In a letter to healthcare providers dated 11 July 2023, the US Food and Drug Administration (FDA) communicates that the risk of mortality associated with paclitaxel-coated devices to treat peripheral arterial disease (PAD) is no longer supported based on the totality of the available data and analyses.
This update signals a lowering of the red flag raised in a 2019 letter from the Administration—published in response to a meta-analysis that indicated a late mortality signal—warning that treatment of PAD with paclitaxel-coated balloons and paclitaxel-eluting stents was “potentially associated with increased mortality”.
Alongside the letter, the US FDA has updated its recommendations for healthcare providers regarding the use of paclitaxel-coated balloons and stents for PAD. As well as removing reference to the possibility of increased mortality with these devices, the amended guidance softens the language around the monitoring of patients who have been treated with paclitaxel-coated stents and balloons, stating that healthcare providers should continue ‘routine’ rather than ‘close’ monitoring of these patients, as had previously been stated.

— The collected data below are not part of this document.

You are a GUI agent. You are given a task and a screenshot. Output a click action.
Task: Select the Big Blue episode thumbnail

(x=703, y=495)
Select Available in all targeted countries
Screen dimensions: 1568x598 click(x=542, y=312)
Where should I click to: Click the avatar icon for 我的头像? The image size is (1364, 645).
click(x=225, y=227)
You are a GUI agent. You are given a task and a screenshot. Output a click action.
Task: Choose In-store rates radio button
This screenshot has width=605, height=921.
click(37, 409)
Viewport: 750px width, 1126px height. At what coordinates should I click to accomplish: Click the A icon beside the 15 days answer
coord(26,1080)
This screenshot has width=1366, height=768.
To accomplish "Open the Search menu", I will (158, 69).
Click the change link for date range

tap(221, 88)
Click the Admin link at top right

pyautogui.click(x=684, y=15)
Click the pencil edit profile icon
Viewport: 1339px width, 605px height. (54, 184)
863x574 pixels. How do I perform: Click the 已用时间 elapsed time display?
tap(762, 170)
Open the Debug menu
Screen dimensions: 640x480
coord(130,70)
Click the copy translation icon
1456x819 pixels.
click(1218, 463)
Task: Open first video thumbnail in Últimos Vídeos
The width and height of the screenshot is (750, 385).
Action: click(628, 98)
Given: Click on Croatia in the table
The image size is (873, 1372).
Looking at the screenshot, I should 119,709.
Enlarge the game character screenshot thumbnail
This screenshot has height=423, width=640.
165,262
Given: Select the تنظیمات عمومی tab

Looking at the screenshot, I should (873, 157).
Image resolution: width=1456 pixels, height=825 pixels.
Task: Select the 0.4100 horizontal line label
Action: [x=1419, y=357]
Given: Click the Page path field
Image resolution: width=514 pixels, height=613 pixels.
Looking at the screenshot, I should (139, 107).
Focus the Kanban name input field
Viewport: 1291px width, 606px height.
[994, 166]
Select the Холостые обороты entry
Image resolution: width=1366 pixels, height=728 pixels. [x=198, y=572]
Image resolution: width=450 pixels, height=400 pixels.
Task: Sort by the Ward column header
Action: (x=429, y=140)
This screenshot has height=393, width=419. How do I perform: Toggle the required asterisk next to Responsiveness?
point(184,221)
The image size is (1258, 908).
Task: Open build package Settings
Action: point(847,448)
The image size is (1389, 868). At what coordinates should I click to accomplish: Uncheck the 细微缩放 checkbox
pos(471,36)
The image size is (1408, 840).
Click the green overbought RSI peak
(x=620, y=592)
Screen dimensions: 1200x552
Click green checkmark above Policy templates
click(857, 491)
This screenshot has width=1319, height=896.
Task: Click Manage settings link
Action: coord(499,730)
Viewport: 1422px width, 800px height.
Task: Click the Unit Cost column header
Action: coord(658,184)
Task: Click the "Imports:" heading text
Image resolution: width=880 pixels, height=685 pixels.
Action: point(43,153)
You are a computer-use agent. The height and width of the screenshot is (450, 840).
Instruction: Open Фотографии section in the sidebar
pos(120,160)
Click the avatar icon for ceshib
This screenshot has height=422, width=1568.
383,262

The safety of paclitaxel—used in peripheral interventions to prevent restenosis—was called into question by data put forward in 2018 by Konstantinos Katsanos (University of Patras, Patras, Greece) et al that pointed to an increased risk of death at two and five years following the use of paclitaxel-coated balloons and paclitaxel-eluting stents in the femoropopliteal artery.
The FDA responded, notifying healthcare providers in early 2019 about a late mortality signal in patients treated for PAD in the femoropopliteal artery with paclitaxel-coated balloons and paclitaxel-eluting stents. Their most recent update on the topic, prior to that shared on 11 July 2023, was posted in August 2019.
In its new update, the FDA notes that “additional data from the pivotal randomised controlled trials (RCTs) has become available,” and that the Administration has worked with device manufacturers and external stakeholders to develop the protocol and analysis plan for new data generation.
The FDA references the fact that device manufacturers collaborated in an updated meta-analysis, which included “additional studies, more complete vital status information, and longer-term follow-up compared to prior studies”. Patient follow-up in these studies ranged from two to five years, the Administration notes, and led it to conclude that the updated RCT meta-analysis “does not indicate that the use of paclitaxel-coated devices is associated with a late mortality signal”.
Furthermore, the FDA states that it also reviewed additional analysed of the risk for late mortality, including the SWEDEPAD trial interim analysis, the VOYAGER PAD study, the German BARMER Health Insurance study, the US Veterans Health Administration study and the Medicare SAFE-PAD study. “None of these studies, with mean or median follow-up ranging from 1.7 to 3.5 years, found a risk for late mortality associated with paclitaxel-coated devices,” the FDA communicates, adding that longer-term follow-up in several of these studies is ongoing.
“Today marks an important chapter for the entire vascular community,” commented Eric Secemsky (Beth Israel Deaconess Medical Center, Boston, USA). “The paclitaxel controversy threatened the endovascular space. Patients were unable to access devices demonstrated in randomised trials to improve limb outcomes.
“Physicians were concerned about their patients well being as well as their own legal protection. The reversal by the FDA will now allow us to get these devices to our patients and re-invest in developing novel technology that can serve our patients in the future. We have a lot to learn from this chapter and hopefully we are all better clinicians and scientists because of this experience.”